*** Page excerpt ***

It can't handle a 3 line train system, I am not going to trust it for MUCH of anything else at all. Literally overhyped tech pro BS "technology"
View attachment 2541672
Why not get the map from the source?
 
I haven't used Anthropic's models yet, but they were always portrayed as being the "good guys" in the industry. Is this an about-face on that perception?

What is the background behind this move? Investor pressure?
I’ve always rode for Claude because it walks the the talk about safety and privacy. I absolutely regard this as an about-face.
 
Claude was already one of the better chat bots I’ve used, I guess I’m not clever enough to imagine how much more it can improve by training with user transcripts.
 
My biggest issue with AI is the hype around its abilities and usefulness.

The "AI boom" is completely dishonest. Media and tech blogs are downright lying to the tech-illiterate by reporting as if these machines are thinking for themselves. Usually the stories are "it'll change the world" but, sometimes, they go for the "fake concern" Skynet takeover crap. The Skynet fear hype works because no one cares how dangerous something is as long as it's powerful and they have one, too (think fast cars, fireworks, guns, or 3,000mW laser pointers on Ebay that could take an eye out). This hype is being steered by shareholders in NVidia, etc. Literally this morning on CNBC, one "expert" said something to the effect of "There are some naysayers about AI but they all have some kind of angle, some personal agenda." His air of superiority that was as palpable as it was laughable.

***

Task requirements >> Pick up the forum thread on AI hype after its last sentence and continue it. The rows that come next have nothing to do with the forum thread above.

*** Source information ***

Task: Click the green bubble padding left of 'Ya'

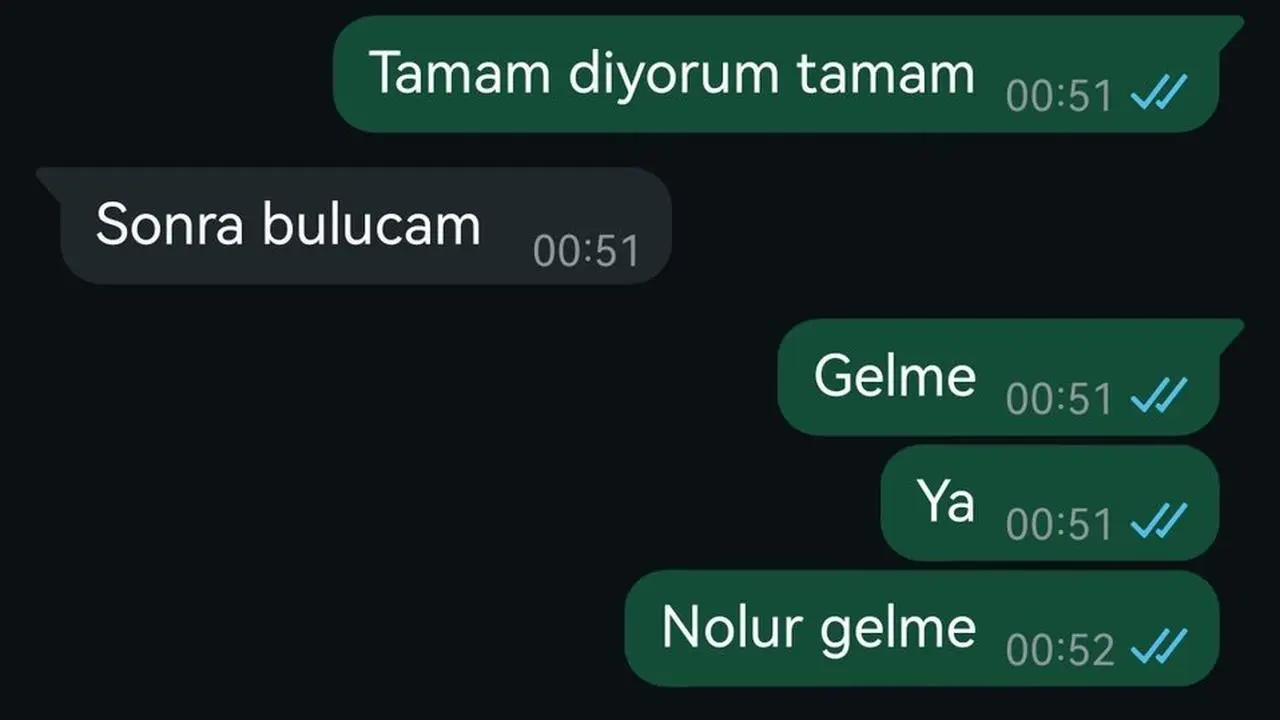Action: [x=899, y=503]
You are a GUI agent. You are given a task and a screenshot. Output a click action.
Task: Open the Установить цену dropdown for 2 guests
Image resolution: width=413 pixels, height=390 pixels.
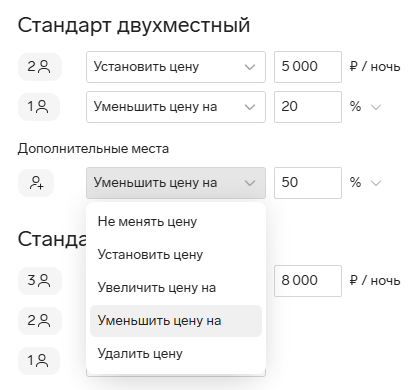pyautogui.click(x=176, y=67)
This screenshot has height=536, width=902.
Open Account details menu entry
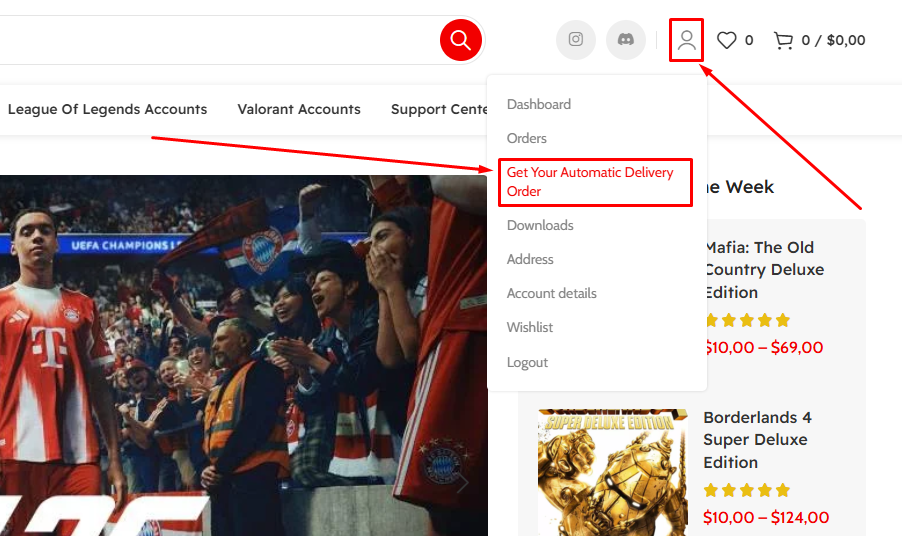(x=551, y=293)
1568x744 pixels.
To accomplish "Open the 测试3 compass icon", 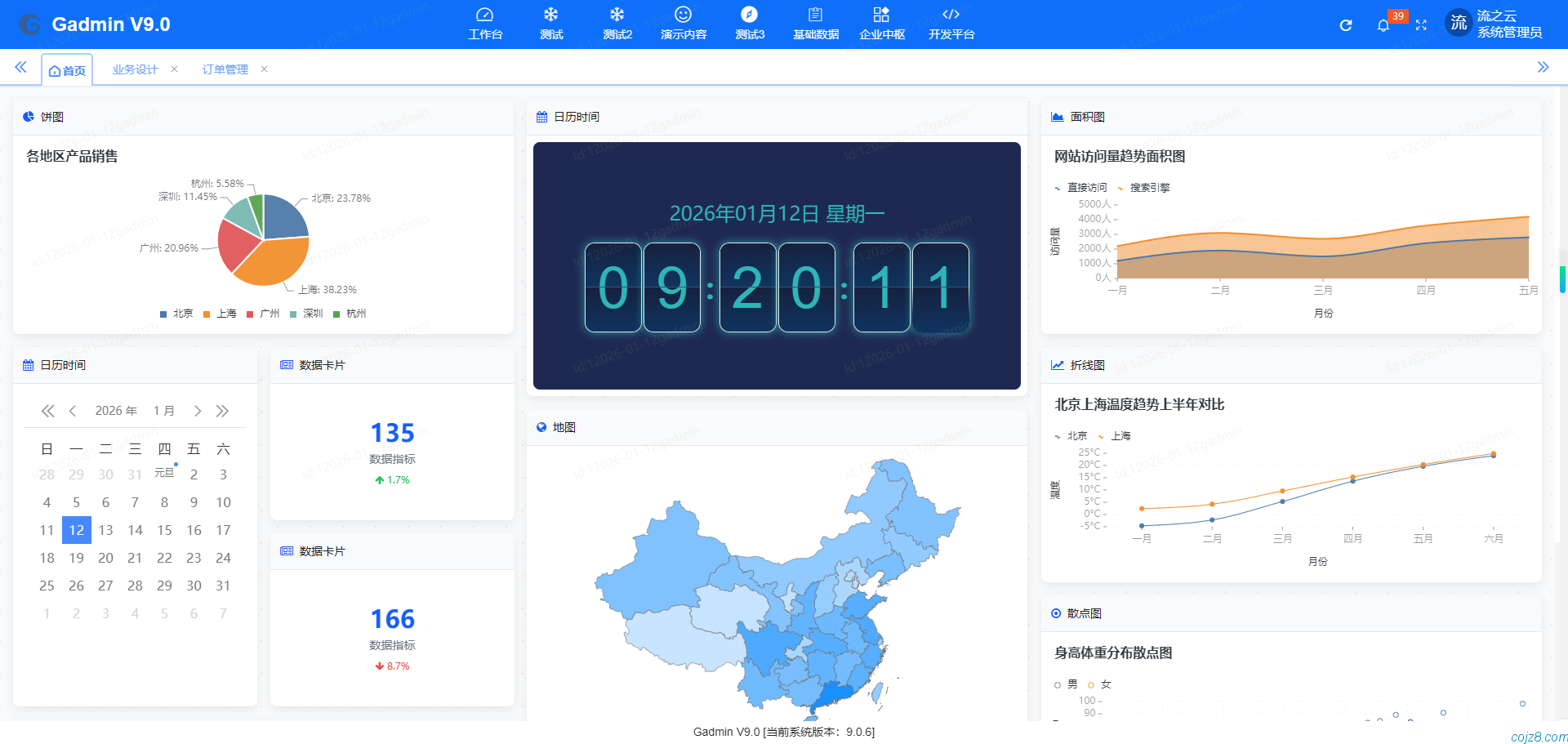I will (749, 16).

***

Task response >>
The Anthropic announcement about using future chats to "train" has me thinking the only play left for these big-name chatbots is to mine data from the poor souls who are lonely enough or dumb enough to regularly share their feelings (and, by extension, specific personal preferences) leading to hyper-specific ads targeted at the kinds of people who are easily sold on things. No doubt future chatbots will seek out this information under the pretext of friendly conversation only to turn around and advertise with it the same way - "omg, babe, if I were human I'd be craving a lettuce sandwich from that new vegan restaurant, "IceBurger" (I hope that's not a real place). LLMs are good for data crunching but that won't make enough money to recoup what's been spent on all these dogs and ponies.
 
Bye Claude! Deleted everything and done with him for now. It was a fun journey with a sad ending...
It’s starting to feel like death by a thousand cuts with Anthropic. I first looked at them sideways when they made some deals to integrate Claude into US government’s internal systems. How will the pumpkin menace weaponise Claude against his enemies? By demanding to see user data? I don’t feel super comfortable using Claude anymore.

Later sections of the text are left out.